INSTRUCTIONS FOR THE TASK
What you return must be every line below that includes the word "plus".
*** Opening of DATA EXTRACTS ***
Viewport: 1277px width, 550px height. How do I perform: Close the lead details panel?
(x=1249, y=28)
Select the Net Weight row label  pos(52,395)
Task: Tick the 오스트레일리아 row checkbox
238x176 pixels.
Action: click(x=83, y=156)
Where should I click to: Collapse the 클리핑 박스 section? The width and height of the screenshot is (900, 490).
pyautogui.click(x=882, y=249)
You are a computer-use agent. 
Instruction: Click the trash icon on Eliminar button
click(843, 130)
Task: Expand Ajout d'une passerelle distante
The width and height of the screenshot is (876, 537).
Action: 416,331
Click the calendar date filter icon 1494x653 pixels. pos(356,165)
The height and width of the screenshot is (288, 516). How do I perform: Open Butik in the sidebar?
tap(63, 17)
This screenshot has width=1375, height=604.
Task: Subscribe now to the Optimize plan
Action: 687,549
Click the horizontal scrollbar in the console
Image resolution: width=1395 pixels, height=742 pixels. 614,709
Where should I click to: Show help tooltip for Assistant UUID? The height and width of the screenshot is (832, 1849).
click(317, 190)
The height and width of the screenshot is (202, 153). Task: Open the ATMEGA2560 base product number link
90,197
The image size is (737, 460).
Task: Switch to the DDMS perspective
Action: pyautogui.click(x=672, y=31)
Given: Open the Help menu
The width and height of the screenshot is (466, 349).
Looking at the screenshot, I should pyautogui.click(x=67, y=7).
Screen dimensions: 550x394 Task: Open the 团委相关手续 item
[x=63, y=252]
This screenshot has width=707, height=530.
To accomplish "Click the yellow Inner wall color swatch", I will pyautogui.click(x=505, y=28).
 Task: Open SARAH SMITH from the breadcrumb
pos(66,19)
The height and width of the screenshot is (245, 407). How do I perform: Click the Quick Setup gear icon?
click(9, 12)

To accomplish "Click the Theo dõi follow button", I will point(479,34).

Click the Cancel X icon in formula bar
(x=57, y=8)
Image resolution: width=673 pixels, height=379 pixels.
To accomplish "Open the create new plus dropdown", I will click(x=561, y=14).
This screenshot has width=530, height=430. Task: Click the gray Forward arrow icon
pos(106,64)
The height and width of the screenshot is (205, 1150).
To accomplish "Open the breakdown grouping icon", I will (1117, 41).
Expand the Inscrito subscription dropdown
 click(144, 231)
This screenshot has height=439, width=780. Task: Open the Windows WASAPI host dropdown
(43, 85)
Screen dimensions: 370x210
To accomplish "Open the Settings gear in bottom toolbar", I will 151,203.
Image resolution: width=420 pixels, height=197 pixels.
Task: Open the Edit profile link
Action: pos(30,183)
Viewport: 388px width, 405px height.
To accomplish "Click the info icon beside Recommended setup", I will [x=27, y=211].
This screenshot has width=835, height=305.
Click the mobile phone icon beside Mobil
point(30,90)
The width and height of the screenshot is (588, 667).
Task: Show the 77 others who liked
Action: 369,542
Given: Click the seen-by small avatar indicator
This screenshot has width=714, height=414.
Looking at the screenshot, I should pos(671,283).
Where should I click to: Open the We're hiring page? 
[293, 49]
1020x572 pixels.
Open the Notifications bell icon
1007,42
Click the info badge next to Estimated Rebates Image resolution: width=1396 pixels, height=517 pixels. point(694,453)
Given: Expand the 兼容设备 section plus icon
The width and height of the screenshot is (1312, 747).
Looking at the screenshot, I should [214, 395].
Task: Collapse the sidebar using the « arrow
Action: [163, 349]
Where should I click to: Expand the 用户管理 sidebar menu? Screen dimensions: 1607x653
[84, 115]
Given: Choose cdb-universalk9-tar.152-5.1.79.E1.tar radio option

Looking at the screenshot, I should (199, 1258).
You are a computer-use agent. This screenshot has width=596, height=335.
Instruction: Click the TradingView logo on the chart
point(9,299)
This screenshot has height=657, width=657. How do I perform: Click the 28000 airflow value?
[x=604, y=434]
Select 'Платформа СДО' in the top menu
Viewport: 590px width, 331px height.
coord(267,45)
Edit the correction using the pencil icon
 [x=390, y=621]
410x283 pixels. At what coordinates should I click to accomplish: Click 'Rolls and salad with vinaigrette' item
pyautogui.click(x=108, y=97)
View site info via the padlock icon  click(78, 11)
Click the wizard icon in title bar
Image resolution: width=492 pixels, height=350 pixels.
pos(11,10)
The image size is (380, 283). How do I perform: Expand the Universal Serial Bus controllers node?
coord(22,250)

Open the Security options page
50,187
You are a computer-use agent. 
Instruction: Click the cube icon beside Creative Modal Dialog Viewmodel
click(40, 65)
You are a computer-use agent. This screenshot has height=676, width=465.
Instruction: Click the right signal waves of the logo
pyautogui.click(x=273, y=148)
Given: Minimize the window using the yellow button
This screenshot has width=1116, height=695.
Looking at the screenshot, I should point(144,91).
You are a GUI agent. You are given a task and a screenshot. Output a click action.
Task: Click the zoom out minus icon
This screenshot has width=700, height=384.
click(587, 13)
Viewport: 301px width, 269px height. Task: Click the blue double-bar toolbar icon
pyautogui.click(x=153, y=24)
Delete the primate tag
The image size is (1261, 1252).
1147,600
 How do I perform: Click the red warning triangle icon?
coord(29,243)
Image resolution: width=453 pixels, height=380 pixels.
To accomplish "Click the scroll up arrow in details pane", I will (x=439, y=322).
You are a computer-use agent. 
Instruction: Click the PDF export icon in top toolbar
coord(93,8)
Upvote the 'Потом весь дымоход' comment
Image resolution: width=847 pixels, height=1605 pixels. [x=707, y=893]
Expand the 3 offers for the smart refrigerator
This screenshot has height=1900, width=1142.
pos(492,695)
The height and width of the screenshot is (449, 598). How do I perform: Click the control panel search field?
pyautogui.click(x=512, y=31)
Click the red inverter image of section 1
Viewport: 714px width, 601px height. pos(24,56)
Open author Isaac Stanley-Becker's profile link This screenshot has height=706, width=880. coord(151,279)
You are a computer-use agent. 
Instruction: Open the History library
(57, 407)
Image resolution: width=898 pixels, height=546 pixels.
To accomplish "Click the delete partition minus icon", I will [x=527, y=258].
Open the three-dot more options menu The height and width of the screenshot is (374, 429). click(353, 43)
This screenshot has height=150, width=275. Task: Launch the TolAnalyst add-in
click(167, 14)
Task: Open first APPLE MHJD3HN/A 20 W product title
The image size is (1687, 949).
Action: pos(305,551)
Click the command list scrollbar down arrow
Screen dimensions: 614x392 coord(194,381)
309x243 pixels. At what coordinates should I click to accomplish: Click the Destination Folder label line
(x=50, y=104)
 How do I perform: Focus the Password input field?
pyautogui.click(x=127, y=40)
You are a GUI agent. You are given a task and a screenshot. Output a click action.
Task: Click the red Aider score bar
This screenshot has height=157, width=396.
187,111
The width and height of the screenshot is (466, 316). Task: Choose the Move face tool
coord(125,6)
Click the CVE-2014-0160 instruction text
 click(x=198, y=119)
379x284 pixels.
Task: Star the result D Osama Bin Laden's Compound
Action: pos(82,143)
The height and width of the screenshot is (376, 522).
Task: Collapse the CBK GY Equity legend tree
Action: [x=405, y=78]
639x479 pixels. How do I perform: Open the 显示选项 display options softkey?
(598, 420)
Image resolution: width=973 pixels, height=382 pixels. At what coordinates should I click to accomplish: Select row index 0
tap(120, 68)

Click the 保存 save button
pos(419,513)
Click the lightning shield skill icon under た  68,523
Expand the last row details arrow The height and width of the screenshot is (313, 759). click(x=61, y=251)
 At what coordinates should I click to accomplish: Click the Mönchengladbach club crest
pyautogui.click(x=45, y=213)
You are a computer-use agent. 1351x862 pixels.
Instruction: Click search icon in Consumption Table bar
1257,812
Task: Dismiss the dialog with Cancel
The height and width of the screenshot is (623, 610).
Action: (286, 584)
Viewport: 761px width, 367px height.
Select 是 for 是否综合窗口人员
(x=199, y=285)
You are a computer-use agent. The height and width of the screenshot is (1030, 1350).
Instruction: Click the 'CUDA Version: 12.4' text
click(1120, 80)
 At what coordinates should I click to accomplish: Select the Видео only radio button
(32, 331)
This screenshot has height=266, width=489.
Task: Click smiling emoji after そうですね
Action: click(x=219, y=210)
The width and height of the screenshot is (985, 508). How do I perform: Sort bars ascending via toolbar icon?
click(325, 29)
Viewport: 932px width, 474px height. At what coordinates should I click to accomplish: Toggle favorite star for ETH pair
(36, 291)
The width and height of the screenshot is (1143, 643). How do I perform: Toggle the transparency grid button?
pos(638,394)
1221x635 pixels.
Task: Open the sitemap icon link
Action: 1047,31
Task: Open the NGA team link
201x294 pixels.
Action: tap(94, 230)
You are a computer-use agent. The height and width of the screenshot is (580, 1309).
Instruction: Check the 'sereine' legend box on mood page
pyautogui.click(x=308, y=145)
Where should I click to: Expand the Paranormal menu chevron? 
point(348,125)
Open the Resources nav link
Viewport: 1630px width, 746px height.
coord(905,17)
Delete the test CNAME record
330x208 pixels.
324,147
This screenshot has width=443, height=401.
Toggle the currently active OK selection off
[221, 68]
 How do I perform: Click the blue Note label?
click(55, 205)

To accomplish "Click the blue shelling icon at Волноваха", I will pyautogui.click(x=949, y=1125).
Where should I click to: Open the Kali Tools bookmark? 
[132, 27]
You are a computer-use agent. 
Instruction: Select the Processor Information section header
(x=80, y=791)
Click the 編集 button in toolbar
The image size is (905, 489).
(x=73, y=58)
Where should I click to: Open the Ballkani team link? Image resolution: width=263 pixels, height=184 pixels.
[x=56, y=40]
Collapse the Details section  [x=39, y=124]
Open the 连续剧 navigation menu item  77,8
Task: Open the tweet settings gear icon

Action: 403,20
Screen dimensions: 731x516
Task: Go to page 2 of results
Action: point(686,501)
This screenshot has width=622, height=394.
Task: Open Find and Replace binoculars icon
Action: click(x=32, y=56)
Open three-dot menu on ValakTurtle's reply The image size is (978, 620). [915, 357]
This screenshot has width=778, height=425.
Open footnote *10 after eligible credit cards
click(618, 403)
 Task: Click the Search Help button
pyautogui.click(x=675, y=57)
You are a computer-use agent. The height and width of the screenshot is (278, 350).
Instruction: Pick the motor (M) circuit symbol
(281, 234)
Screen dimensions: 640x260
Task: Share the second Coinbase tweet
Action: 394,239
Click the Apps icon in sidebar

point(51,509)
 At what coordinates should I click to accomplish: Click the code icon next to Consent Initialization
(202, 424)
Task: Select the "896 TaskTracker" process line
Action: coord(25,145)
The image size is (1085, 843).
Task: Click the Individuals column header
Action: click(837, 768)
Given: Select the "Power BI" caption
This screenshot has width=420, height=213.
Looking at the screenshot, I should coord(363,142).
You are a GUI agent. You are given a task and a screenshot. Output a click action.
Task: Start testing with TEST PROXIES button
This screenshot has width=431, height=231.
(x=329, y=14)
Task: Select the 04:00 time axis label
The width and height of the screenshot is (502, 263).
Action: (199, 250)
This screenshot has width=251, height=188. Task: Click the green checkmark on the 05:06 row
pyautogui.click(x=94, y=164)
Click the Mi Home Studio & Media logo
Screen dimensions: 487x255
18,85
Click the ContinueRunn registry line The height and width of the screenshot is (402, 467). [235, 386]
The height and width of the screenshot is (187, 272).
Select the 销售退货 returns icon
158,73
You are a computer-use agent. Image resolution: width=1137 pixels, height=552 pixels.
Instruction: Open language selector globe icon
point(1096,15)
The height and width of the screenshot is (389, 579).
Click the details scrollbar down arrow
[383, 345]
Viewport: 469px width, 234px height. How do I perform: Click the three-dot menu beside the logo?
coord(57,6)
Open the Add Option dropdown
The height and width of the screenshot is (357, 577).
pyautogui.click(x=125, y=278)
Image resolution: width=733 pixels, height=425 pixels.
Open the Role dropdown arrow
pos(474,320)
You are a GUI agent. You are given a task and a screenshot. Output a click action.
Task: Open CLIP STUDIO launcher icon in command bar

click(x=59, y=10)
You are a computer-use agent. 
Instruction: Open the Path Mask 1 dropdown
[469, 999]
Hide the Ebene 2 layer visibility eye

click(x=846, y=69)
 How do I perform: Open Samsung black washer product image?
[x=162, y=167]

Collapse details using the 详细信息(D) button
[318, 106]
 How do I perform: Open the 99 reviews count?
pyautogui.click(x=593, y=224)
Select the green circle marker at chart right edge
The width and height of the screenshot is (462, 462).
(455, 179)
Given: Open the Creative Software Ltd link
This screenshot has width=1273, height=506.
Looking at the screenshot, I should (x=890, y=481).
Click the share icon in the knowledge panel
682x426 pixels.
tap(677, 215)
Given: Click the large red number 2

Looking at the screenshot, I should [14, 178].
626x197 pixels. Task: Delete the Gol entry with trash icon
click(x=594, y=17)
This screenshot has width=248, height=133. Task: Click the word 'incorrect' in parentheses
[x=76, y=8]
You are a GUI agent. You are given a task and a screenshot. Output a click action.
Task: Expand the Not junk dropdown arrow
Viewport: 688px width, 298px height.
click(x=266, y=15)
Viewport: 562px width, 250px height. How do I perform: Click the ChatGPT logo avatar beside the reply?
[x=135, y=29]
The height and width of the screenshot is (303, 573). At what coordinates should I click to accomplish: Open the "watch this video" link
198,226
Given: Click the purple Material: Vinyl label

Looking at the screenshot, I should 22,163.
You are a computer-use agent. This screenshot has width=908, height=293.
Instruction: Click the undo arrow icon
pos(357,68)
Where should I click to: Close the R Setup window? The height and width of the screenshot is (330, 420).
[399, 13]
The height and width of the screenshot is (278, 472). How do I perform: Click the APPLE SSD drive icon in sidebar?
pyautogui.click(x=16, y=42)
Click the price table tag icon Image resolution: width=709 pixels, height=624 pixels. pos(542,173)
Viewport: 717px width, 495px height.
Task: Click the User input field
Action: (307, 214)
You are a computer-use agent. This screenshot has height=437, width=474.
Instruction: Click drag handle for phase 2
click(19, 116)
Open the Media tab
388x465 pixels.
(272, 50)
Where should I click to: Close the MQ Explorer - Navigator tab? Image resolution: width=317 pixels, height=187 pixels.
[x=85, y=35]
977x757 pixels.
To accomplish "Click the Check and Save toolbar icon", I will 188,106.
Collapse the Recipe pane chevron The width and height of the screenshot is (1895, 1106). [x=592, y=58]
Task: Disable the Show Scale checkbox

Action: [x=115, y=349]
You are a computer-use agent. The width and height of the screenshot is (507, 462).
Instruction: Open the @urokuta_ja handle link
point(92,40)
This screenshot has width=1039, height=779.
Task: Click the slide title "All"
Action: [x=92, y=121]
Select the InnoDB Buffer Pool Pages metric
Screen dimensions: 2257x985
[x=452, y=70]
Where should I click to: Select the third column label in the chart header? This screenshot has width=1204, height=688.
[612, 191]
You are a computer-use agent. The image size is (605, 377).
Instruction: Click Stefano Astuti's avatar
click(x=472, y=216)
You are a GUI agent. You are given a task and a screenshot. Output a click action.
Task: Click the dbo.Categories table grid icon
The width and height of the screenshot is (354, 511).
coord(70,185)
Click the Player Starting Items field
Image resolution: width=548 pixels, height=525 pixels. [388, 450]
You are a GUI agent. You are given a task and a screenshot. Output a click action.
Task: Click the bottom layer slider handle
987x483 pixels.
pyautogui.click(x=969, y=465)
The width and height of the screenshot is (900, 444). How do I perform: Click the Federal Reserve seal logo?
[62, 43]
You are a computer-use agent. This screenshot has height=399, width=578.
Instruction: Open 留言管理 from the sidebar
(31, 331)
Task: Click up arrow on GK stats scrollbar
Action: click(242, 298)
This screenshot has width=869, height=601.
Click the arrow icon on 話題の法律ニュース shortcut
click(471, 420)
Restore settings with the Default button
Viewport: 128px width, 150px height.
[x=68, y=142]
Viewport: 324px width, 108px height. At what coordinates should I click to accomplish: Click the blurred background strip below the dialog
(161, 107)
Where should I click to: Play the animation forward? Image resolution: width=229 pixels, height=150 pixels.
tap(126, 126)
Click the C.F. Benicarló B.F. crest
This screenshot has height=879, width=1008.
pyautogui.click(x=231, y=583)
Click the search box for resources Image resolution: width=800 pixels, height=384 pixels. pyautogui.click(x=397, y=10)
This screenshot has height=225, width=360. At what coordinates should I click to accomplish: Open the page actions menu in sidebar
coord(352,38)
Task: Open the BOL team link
*** Close of DATA EXTRACTS ***
EXERCISE OUTPUT
To accomplish "Open the create new plus dropdown", I will click(x=561, y=14).
Given: Expand the 兼容设备 section plus icon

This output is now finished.